Earthships – Passive Solar Homes Using Recycled Materials
Descending from the higher mountain elevations of Colorado, I drove through the more arid desert climate of New Mexico on a search to find the Earthship Headquarters located north of Taos, New Mexico.
The Earthship type of housing, imagined into actuality by architect Michael Reynolds, uses recyclable, easily available materials to create a type of housing that can potentially sustain a household living off the grid.
A passive solar type of building, the Earthship collects its own water, has its own water treatment system, can grow its own vegetables and generate its own electricity from solar photovoltaic (PV) panels and wind turbines.
Curious about seeing a true Earthship (I’ve worked on modified earthship – type houses) I wanted to see and experience this seemingly ideal type of housing in its official headquarters.
As one nears Taos from the north, soon large mounds dirt can be seen rising in the distance.
These mounds are the bermed northern side of the Earthship, while the large, rectangular windows that comprise the front of the house, face the south.
The Earthship, is referred to as a type of “Biotecture”, is a “radically sustainable” type of building.
A versatile building, their organization is expanding upon the range of Earthships beyond New Mexico, creating these types of buildings around the world, in diverse climates that include Haiti, Australia, Africa and South America.
While the Earthship building process is dynamic as any building process is sure to be, it is interesting to see how building techniques and inclusions have changed over the years.
After arriving at the Earthship headquarters and tour site, a wall of slanted south facing glass on a green colored Earthship welcomed me.
I visited the Earthship Visitor’s Center in the middle of March 2011. The outside mid morning springtime air was around 55 degrees Fahrenheit. When I entered the Earthship, I was greeted by temperature of 77 degrees, along with a wave of humidity from the lush, moist environment created from the moisture associated with the plants, enclosed in two different greenhouses.
The idea behind the Earthship is that it is a holistic, sustainable living system.
How Earthships Use Recycled Materials
Recycled materials are used throughout the building process of an Earthship.
Perhaps influenced by the adobe (earthen mud) building heritage of New Mexico, dirt is rammed into recycled automobile tires to create the outer, load bearing walls of the structure.
In order to support the weight of the building, hundred of pounds of dirt are pounded into the tire to create something similar to a large circular brick. These tires are filled and stacked on the previous layer to create the outer wall.
The Earthship crew uses sledgehammers to ram dirt into the tires. (In my previous experience, I used a pneumatic air tampers to work on a friend’s project. It vastly sped up the process.)
The non-load bearing walls utilize other types of recycled materials such as aluminum cans or glass bottles, the extra space surrounding them is filled with adobe or cement. The use of these recycled materials creates space, that would have otherwise been filled with an excess of building material, while the filler material increases the thermal mass of the building, extending the ability of the building to store and release the heat energy of the sun. Recycled glass bottles are used both as decoration and/or to let in light.

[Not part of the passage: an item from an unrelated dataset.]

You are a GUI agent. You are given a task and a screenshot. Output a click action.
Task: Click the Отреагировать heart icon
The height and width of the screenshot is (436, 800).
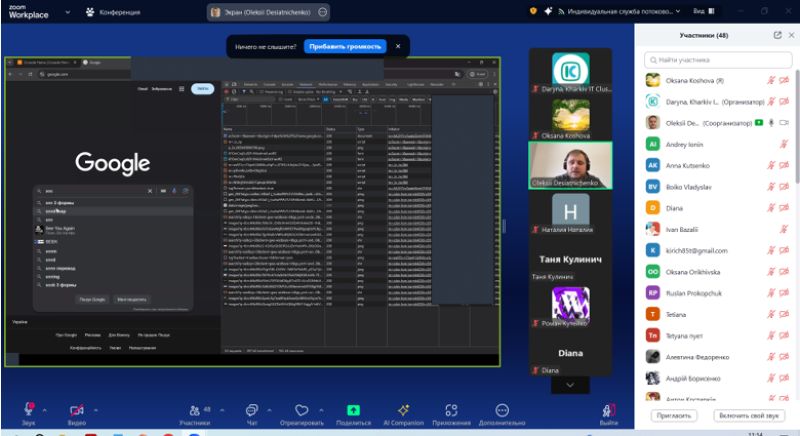tap(302, 410)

Glass bottles decorated the space above the bathroom door.
The inner non-bearing walls of an Earthship are often thick, created with recycled aluminum bottles that get covered with a mud mixture of adobe.
The Passive Solar Aspects of Earthships
Earthships are usually built on an east – west axis that often results in a rectangular shape, with the long south-facing side of the house situated to face the sun as its travels through the sky.

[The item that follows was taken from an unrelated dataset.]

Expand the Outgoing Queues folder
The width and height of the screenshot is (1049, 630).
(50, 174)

Earthships are situated in this manner to be ideally situated to collect the heat energy of the sun during the day and release the heat throughout the cooler evening and night.

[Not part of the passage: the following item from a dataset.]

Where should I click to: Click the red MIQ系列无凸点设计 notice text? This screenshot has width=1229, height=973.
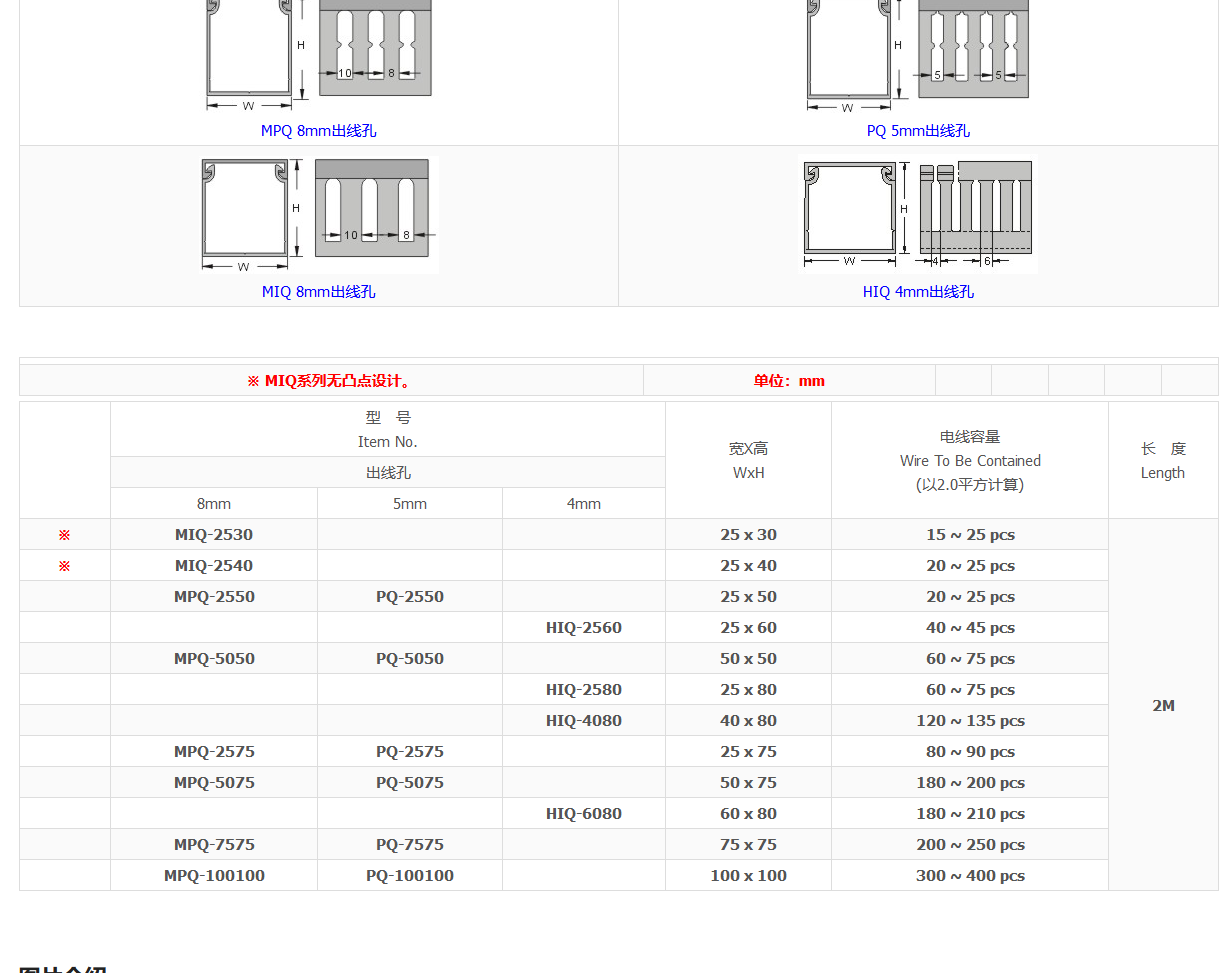coord(330,381)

Because the outer walls of the house are made from recycled tires filled with rammed earth, there is a lot of thermal mass in the building that helps to keep the temperature of the house relatively stable.
In the previous night, the actual temperature sank to 28 degrees Fahrenheit, just below the freezing point, and rose to 58 degrees the following day, yet the inside temperature of the Earthship house ranged from 59 to 84 degrees.
I visited in the springtime near the spring equinox, so the spring sunlight still reached into the house.
Yet in the summertime, the sunlight (and heat generation) does not reach past the extent of the greenhouse.
Note that most of the Earthships have slanted glass that face the outer elements.
They have recently started creating Earthships with two layer of glass: one layer of slanted glass that protects the dwelling from the outside, and another vertical wall of glass inside the house.
A friendly greeter informed me that the vertical inner glass was a new addition that was added about two years ago. I think that this makes good sense, to separate the living space from the greenhouse space, however, there was little difference in how the inner and outer greenhouse felt in regard to the high levels of humidity (since both had planters).
Originally, there wasn’t a separating inner glass wall that separated the living spaces. While there wasn’t any sort of explanation, I suspect that the change occurred because the high levels of humidity in the main living area may have caused moisture and condensation issues.